Who Killed American Poetry?
From National Obsession to Elite Possession
Karen L. Kilcup
University of Michigan Press, 2019
Throughout the 19th century, American poetry was a profoundly populist literary form. It circulated in New England magazines and Southern newspapers; it was read aloud in taverns, homes, and schools across the country. Antebellum reviewers envisioned poetry as the touchstone democratic genre, and their Civil War–era counterparts celebrated its motivating power, singing poems on battlefields. Following the war, however, as criticism grew more professionalized and American literature emerged as an academic subject, reviewers increasingly elevated difficult, dispassionate writing and elite readers over their supposedly common counterparts, thereby separating “authentic” poetry for intellectuals from “popular” poetry for everyone else.\

Conceptually and methodologically unique among studies of 19th-century American poetry, Who Killed American Poetry? not only charts changing attitudes toward American poetry, but also applies these ideas to the work of representative individual poets. Closely analyzing hundreds of reviews and critical essays, Karen L. Kilcup tracks the century’s developing aesthetic standards and highlights the different criteria reviewers used to assess poetry based on poets’ class, gender, ethnicity, and location.

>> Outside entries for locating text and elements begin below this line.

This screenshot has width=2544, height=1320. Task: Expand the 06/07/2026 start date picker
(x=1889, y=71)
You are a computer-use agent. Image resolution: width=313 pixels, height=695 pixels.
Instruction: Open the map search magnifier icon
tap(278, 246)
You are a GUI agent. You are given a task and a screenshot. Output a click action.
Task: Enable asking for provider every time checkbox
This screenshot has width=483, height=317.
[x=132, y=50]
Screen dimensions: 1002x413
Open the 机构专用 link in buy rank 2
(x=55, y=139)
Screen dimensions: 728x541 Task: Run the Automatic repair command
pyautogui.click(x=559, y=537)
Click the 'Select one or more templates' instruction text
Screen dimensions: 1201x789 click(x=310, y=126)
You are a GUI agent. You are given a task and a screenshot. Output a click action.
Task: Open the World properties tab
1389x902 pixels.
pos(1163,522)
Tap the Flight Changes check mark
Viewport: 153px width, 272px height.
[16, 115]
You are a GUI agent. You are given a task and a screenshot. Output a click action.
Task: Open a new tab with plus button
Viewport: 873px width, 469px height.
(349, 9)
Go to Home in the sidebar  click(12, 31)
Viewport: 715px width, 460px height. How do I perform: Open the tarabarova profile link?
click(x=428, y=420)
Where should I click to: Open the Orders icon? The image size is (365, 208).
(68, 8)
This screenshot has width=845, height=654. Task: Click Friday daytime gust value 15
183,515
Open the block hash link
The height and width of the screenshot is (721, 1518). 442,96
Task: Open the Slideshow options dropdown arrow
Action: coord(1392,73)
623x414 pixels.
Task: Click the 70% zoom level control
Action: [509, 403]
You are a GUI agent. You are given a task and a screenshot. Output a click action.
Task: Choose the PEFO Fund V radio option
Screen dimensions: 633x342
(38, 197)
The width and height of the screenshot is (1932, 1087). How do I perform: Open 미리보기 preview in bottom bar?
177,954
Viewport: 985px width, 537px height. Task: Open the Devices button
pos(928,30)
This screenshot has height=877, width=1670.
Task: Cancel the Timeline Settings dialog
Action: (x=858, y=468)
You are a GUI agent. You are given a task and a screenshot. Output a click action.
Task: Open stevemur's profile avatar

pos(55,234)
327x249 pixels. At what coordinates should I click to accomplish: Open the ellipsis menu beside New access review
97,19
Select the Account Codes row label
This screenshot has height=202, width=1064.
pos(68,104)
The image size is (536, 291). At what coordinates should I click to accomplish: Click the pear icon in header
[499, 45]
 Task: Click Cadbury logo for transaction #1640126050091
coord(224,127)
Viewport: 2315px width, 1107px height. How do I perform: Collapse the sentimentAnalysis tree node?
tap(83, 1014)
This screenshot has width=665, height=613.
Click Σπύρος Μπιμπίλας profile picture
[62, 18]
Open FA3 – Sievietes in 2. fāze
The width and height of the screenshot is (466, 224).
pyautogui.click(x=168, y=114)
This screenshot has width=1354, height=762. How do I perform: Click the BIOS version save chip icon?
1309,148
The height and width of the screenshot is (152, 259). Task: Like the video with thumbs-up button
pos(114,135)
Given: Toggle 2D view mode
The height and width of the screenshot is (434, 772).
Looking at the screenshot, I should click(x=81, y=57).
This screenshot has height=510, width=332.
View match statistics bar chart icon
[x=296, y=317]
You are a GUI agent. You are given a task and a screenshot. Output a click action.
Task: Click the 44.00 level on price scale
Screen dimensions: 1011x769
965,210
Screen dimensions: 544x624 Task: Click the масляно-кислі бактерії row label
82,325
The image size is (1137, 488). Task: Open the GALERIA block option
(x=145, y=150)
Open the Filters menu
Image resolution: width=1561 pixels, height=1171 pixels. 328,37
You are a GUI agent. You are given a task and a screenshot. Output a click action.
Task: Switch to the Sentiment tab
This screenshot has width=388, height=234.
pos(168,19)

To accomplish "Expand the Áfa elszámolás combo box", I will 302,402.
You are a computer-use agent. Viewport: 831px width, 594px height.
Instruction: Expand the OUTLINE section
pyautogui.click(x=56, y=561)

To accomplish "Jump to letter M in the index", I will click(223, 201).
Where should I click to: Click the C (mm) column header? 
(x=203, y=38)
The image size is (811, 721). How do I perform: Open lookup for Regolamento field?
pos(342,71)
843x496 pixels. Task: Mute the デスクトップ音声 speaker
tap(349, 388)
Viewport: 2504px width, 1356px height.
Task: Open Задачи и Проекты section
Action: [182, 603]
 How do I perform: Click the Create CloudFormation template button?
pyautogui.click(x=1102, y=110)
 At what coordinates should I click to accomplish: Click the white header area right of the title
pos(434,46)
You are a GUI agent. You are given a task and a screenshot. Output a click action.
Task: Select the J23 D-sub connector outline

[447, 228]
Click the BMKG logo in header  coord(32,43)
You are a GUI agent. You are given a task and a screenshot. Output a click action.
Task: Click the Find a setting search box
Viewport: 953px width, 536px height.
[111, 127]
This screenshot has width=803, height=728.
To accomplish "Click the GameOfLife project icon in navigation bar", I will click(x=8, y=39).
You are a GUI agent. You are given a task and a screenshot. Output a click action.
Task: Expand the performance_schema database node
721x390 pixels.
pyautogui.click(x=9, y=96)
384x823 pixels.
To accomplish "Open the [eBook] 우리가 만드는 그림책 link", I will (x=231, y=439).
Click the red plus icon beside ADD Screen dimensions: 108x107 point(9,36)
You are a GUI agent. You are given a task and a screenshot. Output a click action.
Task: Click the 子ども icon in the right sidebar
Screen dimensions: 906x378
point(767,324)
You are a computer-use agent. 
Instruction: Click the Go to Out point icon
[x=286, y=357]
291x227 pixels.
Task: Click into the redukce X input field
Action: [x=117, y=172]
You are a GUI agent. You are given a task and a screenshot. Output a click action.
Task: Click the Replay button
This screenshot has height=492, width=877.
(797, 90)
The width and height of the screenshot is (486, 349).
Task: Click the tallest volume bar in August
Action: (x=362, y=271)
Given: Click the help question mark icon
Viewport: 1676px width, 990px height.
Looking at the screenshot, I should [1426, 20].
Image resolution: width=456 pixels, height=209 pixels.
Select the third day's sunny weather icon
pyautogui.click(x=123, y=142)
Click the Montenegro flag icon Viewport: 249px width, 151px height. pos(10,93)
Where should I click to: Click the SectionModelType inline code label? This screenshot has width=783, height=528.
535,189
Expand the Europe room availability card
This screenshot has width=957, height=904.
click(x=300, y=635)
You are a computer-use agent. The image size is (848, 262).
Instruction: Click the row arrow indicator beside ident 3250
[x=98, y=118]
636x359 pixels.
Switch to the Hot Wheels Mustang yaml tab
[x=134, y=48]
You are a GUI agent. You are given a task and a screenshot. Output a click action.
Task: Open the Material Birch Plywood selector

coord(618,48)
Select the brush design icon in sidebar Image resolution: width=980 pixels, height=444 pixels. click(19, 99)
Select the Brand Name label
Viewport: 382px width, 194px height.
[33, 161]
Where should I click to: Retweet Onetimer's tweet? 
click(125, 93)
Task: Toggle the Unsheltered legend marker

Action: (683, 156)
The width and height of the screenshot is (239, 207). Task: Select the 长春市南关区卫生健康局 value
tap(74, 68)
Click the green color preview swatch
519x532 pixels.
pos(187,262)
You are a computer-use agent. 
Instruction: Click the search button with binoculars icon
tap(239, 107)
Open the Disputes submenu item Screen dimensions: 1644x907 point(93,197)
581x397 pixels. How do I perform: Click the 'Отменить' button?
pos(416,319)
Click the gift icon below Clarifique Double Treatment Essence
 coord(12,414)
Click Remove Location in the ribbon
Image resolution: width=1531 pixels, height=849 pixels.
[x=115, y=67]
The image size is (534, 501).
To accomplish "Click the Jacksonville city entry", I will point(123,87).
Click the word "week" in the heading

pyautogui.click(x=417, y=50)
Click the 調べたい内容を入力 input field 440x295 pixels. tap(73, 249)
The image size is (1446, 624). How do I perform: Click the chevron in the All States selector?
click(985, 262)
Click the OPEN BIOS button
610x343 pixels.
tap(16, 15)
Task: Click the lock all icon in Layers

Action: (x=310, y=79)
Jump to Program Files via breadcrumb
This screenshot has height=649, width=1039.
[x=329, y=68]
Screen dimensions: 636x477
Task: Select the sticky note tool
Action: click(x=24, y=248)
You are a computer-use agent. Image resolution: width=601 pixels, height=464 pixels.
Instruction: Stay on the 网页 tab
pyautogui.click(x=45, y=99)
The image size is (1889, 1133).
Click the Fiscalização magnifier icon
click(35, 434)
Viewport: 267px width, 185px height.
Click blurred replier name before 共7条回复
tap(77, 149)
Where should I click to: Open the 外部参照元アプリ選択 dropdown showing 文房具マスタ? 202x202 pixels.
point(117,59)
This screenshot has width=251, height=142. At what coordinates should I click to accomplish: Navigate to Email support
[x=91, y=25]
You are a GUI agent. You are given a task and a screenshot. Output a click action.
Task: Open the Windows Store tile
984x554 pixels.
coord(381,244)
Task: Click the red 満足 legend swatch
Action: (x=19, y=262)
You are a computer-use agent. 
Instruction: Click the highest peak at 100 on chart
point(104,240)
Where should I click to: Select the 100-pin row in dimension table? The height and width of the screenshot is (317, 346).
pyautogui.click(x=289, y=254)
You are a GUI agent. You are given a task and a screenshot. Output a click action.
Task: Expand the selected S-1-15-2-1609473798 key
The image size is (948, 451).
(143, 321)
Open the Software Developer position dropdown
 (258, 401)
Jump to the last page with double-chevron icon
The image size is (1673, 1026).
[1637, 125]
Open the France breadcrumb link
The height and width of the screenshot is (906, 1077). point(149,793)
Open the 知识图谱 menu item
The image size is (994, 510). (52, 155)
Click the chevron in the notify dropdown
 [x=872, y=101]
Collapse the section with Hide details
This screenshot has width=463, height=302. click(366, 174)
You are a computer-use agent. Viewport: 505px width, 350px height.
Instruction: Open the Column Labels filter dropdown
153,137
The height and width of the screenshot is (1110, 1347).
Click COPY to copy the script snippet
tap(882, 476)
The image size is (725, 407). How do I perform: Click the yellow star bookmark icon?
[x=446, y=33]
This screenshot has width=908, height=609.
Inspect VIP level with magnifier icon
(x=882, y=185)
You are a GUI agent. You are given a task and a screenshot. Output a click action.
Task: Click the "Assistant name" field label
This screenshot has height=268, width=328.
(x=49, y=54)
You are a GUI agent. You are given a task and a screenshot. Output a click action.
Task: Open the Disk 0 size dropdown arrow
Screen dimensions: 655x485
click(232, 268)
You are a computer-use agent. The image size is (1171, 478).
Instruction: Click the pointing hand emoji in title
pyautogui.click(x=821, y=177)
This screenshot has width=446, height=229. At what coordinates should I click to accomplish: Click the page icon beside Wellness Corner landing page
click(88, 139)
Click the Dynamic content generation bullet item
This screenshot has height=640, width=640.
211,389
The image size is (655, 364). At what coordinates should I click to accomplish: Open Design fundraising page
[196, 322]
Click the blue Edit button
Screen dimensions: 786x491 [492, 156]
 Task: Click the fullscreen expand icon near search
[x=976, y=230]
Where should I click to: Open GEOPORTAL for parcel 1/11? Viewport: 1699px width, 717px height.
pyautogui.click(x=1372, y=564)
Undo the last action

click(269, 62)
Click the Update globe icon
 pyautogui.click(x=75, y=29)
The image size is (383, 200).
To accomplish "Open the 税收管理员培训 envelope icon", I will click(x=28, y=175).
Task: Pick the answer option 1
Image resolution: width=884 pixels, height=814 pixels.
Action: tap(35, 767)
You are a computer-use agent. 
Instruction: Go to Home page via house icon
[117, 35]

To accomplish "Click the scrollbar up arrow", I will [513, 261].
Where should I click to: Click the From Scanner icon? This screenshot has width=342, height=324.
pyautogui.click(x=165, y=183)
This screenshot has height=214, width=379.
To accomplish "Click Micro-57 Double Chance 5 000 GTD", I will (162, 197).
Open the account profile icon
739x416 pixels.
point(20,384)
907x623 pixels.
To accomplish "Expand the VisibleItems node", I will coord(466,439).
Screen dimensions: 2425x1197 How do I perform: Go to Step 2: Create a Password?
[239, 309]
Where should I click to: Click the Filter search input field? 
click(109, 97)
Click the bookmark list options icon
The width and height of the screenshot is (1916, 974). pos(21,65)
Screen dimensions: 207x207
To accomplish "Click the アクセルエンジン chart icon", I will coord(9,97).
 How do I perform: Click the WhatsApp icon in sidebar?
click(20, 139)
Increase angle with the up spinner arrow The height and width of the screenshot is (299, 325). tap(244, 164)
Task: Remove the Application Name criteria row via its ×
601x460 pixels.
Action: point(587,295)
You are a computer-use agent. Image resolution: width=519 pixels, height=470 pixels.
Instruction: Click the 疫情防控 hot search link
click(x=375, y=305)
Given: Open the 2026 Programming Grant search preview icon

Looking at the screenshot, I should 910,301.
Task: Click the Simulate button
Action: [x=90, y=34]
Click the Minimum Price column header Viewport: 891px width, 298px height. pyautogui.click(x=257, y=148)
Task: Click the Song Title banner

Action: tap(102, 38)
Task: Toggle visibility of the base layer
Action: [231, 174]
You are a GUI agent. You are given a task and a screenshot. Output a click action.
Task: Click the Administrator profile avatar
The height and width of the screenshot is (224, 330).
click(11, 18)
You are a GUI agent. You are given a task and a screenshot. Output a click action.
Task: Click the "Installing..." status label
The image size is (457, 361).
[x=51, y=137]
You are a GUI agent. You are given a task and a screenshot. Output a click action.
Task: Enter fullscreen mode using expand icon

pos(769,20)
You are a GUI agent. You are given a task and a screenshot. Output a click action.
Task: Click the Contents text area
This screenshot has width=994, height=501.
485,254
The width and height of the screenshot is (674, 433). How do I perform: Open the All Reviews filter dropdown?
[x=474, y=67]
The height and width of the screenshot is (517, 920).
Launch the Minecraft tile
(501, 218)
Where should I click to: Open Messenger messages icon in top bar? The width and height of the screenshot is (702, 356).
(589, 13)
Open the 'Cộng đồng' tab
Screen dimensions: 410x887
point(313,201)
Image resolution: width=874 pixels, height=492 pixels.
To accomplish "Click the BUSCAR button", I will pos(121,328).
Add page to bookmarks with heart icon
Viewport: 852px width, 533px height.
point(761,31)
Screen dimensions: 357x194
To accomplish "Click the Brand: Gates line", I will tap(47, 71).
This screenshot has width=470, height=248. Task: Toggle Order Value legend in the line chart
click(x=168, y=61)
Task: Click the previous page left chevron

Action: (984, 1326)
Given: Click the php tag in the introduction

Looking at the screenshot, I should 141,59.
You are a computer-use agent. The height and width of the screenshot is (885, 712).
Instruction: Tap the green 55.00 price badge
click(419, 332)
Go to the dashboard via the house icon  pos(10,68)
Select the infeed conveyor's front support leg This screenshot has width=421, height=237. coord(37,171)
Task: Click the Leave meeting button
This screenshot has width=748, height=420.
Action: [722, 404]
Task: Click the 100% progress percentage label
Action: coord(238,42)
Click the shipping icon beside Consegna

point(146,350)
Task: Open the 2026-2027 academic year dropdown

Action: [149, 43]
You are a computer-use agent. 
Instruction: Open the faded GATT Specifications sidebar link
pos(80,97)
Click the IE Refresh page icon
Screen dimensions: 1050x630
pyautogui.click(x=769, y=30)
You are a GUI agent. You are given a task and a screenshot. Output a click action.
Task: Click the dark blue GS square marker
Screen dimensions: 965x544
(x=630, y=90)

She shows that, as early as the 1820s, critics began to marginalize some kinds of emotional American poetry, a shift many scholars have attributed primarily to the late-century emergence of affectively restrained modernist ideals. Mapping this literary critical history enables us to more readily apprehend poetry’s status in American culture—both in the past and present—and encourages us to scrutinize the standards of academic criticism that underwrite contemporary aesthetics and continue to constrain poetry’s appeal.

Who American Killed Poetry? enlarges our understanding of American culture over the past two hundred years and will interest scholars in literary studies, historical poetics, American studies, gender studies, canon criticism, genre studies, the history of criticism, and affect studies. It will also appeal to poetry readers and those who enjoy reading about American cultural history.